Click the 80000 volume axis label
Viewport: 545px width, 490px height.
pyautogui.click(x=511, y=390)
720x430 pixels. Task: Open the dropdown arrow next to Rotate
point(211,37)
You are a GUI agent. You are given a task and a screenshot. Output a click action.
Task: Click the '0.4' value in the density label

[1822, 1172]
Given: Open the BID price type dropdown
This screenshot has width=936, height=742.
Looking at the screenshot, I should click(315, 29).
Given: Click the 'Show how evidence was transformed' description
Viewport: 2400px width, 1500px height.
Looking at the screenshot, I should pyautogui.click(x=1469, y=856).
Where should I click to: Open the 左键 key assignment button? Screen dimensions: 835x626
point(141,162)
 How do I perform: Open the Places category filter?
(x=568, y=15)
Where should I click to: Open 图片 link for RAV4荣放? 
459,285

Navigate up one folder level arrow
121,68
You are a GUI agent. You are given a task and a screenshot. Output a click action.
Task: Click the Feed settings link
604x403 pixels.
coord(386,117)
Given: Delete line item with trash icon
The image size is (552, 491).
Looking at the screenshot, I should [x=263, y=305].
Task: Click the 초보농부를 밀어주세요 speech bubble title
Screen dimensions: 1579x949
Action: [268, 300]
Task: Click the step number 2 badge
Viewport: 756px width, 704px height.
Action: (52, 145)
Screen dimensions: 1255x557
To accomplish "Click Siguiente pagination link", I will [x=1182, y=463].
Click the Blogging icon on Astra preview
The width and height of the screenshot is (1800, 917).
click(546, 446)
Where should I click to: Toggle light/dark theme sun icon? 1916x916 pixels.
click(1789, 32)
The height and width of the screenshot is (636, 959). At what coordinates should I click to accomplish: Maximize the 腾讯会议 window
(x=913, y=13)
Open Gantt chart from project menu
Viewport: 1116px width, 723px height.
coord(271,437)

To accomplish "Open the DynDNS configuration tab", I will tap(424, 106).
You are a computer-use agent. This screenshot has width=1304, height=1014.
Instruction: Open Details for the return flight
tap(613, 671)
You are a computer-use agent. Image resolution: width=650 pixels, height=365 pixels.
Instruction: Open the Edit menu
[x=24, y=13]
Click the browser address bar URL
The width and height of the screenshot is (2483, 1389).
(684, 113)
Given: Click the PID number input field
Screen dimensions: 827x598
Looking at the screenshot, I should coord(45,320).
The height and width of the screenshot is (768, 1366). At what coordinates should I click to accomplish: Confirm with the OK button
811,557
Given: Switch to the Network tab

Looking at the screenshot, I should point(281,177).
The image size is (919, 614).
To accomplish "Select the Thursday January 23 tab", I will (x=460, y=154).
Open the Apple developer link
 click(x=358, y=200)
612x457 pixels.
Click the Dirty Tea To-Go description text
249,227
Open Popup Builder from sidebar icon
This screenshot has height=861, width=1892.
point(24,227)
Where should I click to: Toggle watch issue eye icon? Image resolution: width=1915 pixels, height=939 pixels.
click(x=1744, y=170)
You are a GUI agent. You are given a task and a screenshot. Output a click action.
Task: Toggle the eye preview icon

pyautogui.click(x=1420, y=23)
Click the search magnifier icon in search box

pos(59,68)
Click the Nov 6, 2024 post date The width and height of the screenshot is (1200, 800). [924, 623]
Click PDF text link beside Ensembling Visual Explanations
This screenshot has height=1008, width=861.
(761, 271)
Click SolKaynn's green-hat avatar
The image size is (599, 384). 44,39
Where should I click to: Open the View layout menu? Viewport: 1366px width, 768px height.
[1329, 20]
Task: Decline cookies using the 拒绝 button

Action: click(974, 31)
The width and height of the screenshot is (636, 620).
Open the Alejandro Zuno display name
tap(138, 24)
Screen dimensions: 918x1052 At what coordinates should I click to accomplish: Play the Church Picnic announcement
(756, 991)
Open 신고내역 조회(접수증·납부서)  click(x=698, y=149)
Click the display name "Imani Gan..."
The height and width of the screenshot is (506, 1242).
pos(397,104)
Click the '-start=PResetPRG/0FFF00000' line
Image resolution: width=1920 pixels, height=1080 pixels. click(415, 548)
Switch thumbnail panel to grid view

- - - -

Output each line of the records above as a JSON list of strings, with one string per line and blank lines omitted.

[
  "Click the 80000 volume axis label",
  "Viewport: 545px width, 490px height.",
  "pyautogui.click(x=511, y=390)",
  "720x430 pixels. Task: Open the dropdown arrow next to Rotate",
  "point(211,37)",
  "You are a GUI agent. You are given a task and a screenshot. Output a click action.",
  "Task: Click the '0.4' value in the density label",
  "[1822, 1172]",
  "Given: Open the BID price type dropdown",
  "This screenshot has width=936, height=742.",
  "Looking at the screenshot, I should click(315, 29).",
  "Given: Click the 'Show how evidence was transformed' description",
  "Viewport: 2400px width, 1500px height.",
  "Looking at the screenshot, I should pyautogui.click(x=1469, y=856).",
  "Where should I click to: Open the 左键 key assignment button? Screen dimensions: 835x626",
  "point(141,162)",
  " How do I perform: Open the Places category filter?",
  "(x=568, y=15)",
  "Where should I click to: Open 图片 link for RAV4荣放? ",
  "459,285",
  "Navigate up one folder level arrow",
  "121,68",
  "You are a GUI agent. You are given a task and a screenshot. Output a click action.",
  "Task: Click the Feed settings link",
  "604x403 pixels.",
  "coord(386,117)",
  "Given: Delete line item with trash icon",
  "The image size is (552, 491).",
  "Looking at the screenshot, I should [x=263, y=305].",
  "Task: Click the 초보농부를 밀어주세요 speech bubble title",
  "Screen dimensions: 1579x949",
  "Action: [268, 300]",
  "Task: Click the step number 2 badge",
  "Viewport: 756px width, 704px height.",
  "Action: (52, 145)",
  "Screen dimensions: 1255x557",
  "To accomplish \"Click Siguiente pagination link\", I will [x=1182, y=463].",
  "Click the Blogging icon on Astra preview",
  "The width and height of the screenshot is (1800, 917).",
  "click(546, 446)",
  "Where should I click to: Toggle light/dark theme sun icon? 1916x916 pixels.",
  "click(1789, 32)",
  "The height and width of the screenshot is (636, 959). At what coordinates should I click to accomplish: Maximize the 腾讯会议 window",
  "(x=913, y=13)",
  "Open Gantt chart from project menu",
  "Viewport: 1116px width, 723px height.",
  "coord(271,437)",
  "To accomplish \"Open the DynDNS configuration tab\", I will tap(424, 106).",
  "You are a computer-use agent. This screenshot has width=1304, height=1014.",
  "Instruction: Open Details for the return flight",
  "tap(613, 671)",
  "You are a computer-use agent. Image resolution: width=650 pixels, height=365 pixels.",
  "Instruction: Open the Edit menu",
  "[x=24, y=13]",
  "Click the browser address bar URL",
  "The width and height of the screenshot is (2483, 1389).",
  "(684, 113)",
  "Given: Click the PID number input field",
  "Screen dimensions: 827x598",
  "Looking at the screenshot, I should coord(45,320).",
  "The height and width of the screenshot is (768, 1366). At what coordinates should I click to accomplish: Confirm with the OK button",
  "811,557",
  "Given: Switch to the Network tab",
  "Looking at the screenshot, I should point(281,177).",
  "The image size is (919, 614).",
  "To accomplish \"Select the Thursday January 23 tab\", I will (x=460, y=154).",
  "Open the Apple developer link",
  " click(x=358, y=200)",
  "612x457 pixels.",
  "Click the Dirty Tea To-Go description text",
  "249,227",
  "Open Popup Builder from sidebar icon",
  "This screenshot has height=861, width=1892.",
  "point(24,227)",
  "Where should I click to: Toggle watch issue eye icon? Image resolution: width=1915 pixels, height=939 pixels.",
  "click(x=1744, y=170)",
  "You are a GUI agent. You are given a task and a screenshot. Output a click action.",
  "Task: Toggle the eye preview icon",
  "pyautogui.click(x=1420, y=23)",
  "Click the search magnifier icon in search box",
  "pos(59,68)",
  "Click the Nov 6, 2024 post date The width and height of the screenshot is (1200, 800). [924, 623]",
  "Click PDF text link beside Ensembling Visual Explanations",
  "This screenshot has height=1008, width=861.",
  "(761, 271)",
  "Click SolKaynn's green-hat avatar",
  "The image size is (599, 384). 44,39",
  "Where should I click to: Open the View layout menu? Viewport: 1366px width, 768px height.",
  "[1329, 20]",
  "Task: Decline cookies using the 拒绝 button",
  "Action: click(974, 31)",
  "The width and height of the screenshot is (636, 620).",
  "Open the Alejandro Zuno display name",
  "tap(138, 24)",
  "Screen dimensions: 918x1052 At what coordinates should I click to accomplish: Play the Church Picnic announcement",
  "(756, 991)",
  "Open 신고내역 조회(접수증·납부서)  click(x=698, y=149)",
  "Click the display name \"Imani Gan...\"",
  "The height and width of the screenshot is (506, 1242).",
  "pos(397,104)",
  "Click the '-start=PResetPRG/0FFF00000' line",
  "Image resolution: width=1920 pixels, height=1080 pixels. click(415, 548)",
  "Switch thumbnail panel to grid view"
]